Mon projet sur le « cycle de vie » s’éclipsa lentement. Je me mariai ; nous eûmes un enfant ; je passai une année à la faculté de médecine en 1980-1981. De quelle façon exactement les changements intervenus dans ma vie permirent à ce livre de m’absorber, ce n’est pas encore entièrement clair à mes yeux, mais le fait est là. (Quant aux origines intellectuelles, elles sont plus évidentes : un groupe d’amis lança Representations ; je dirigeai un séminaire sur le corps et le corps social dans la littérature du XIXe siècle avec Catherine Gallagher ; je découvris les études littéraires et historiques féministes ; mon compagnon de presque tous les jours dans la récréation rationnelle du cappuccino, Peter Brown, travaillait alors à son livre sur le corps et la société dans l’Antiquité tardive.) Dans un premier temps, j’axai ma recherche sur la disparition de l’orgasme, et les pages qui suivent portent la marque de ce que furent mes préoccupations à l’origine. Mais peu à peu la summa voluptas se trouva absorbée dans la question plus vaste du rapport entre le corps et la différence sexuelle et en fait, plus généralement, de la nature de la différence sexuelle.
On pourrait croire qu’il n’y a aucun problème en l’occurrence. Que la biologie définisse les sexes semble parfaitement évident : que pourrait donc signifier le sexe par ailleurs ? Aussi les historiens ne sauraient avoir grand-chose à dire sur la question. Dans la plupart des circonstances, tout se résume au pénis, que l’on a ou que l’on n’a pas, et, pour faire bonne mesure, on pourrait ajouter autant d’autres différences qu’il nous plaît : les femmes ont leurs menstrues et allaitent, pas les hommes ; les femmes ont une matrice qui porte les enfants, alors que l’organe et cette faculté font défaut aux hommes.
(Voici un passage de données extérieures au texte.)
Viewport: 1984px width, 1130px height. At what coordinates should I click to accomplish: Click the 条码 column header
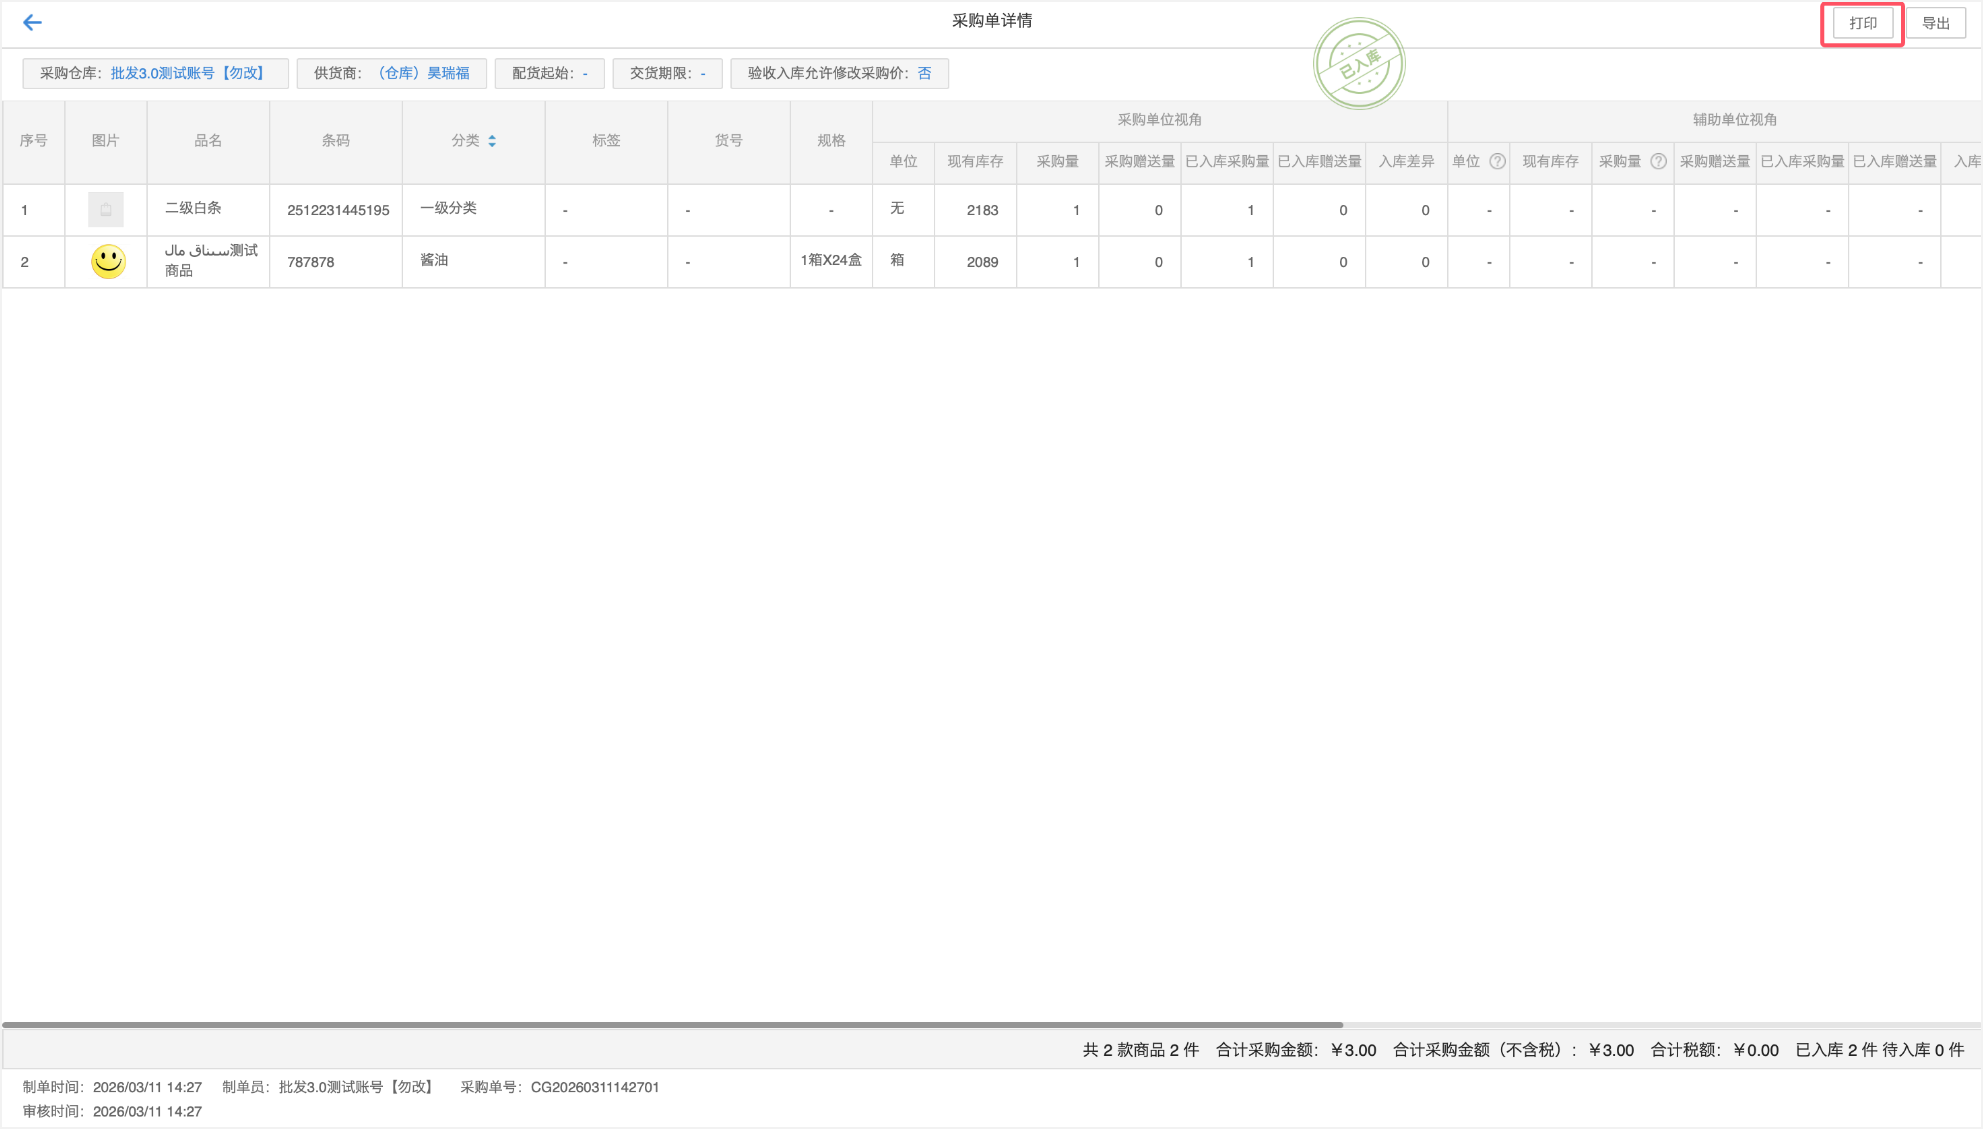(x=336, y=141)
Je ne conteste aucun de ces faits, même s’ils ne sont pas aussi concluants qu’on pourrait le croire si l’on va au fond des choses. (Un homme sans pénis reste censément un homme, et les efforts scientifiques pour fixer définitivement le sexe — le test de la configuration chromosomique des cellules de la cavité buccale voulu par le Comité olympique — donnent des résultats saugrenus.)